**Opgaven**:
1) Noem alles waaraan een grafmonument volgens het fragment over graftekens schade kan toebrengen.
2) Schrijf uit het fragment over graftekens letterlijk het stuk over dat begint bij de woorden met "aansprakelijk was voor" en eindigt na "bij de rechthebbende.".

**Geselecteerd fragment**:
· · · · · · ·

Artikel 32a. In dit nieuwe artikel wordt bepaald dat gedurende de periode dat een graf niet geruimd mag worden het artikel 20, eerste lid, aanhef en onder e en f, van Boek 5 van het Burgerlijk Wetboek niet van toepassing is op hetgeen op het graf is geplaatst. Dit artikel van het Burgerlijk Wetboek betreft de natrekking. In 2002 heeft de Hoge Raad de uitspraak gedaan dat graftekens (van graven met uitsluitend recht als bedoeld in artikel 28 Wet op de lijkbezorging) middels natrekking in eigendom toebehoren aan de eigenaar van de grond. De consequentie van deze uitspraak was dat de begraafplaats als eigenaar van grafmonumenten

(4)

aansprakelijk was voor de schade die het grafmonument aan een ander grafmonument of aan een ander object, mens of dier aanbrengt (risicoaansprakelijkheid). Het nieuwe wetsartikel legt de eigendom en daarmee ook de risicoaansprakelijkheid van de graftekens bij de rechthebbende.

· · · · · · ·

**Gegevens**:

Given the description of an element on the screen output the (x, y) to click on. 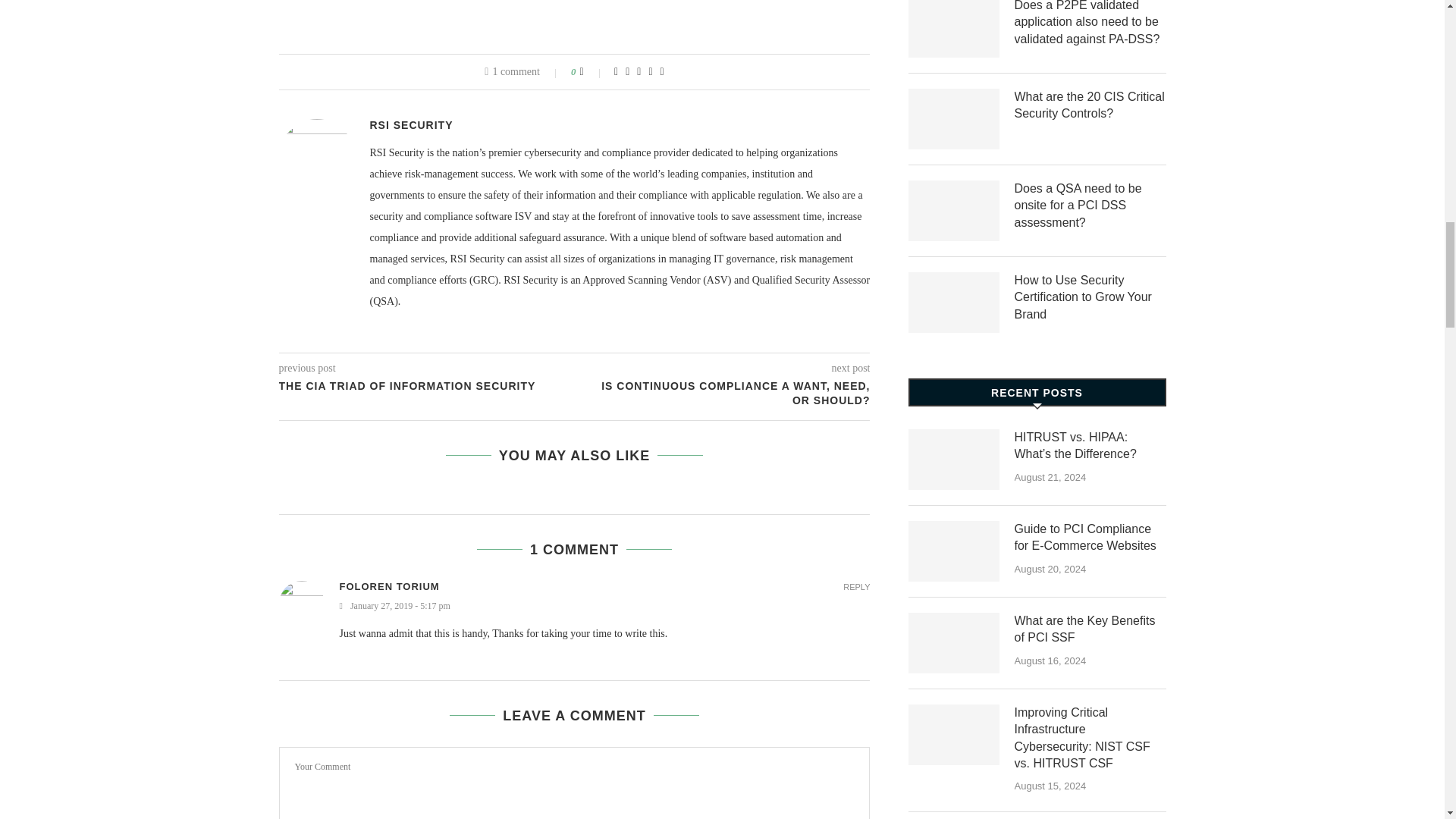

· · · · · · ·

**Uitgewerkte antwoorden**:
1) een ander grafmonument, een ander object, een mens, een dier

2)
aansprakelijk was voor de schade die het grafmonument aan een ander grafmonument of aan een ander object, mens of dier aanbrengt (risicoaansprakelijkheid). Het nieuwe wetsartikel legt de eigendom en daarmee ook de risicoaansprakelijkheid van de graftekens bij de rechthebbende.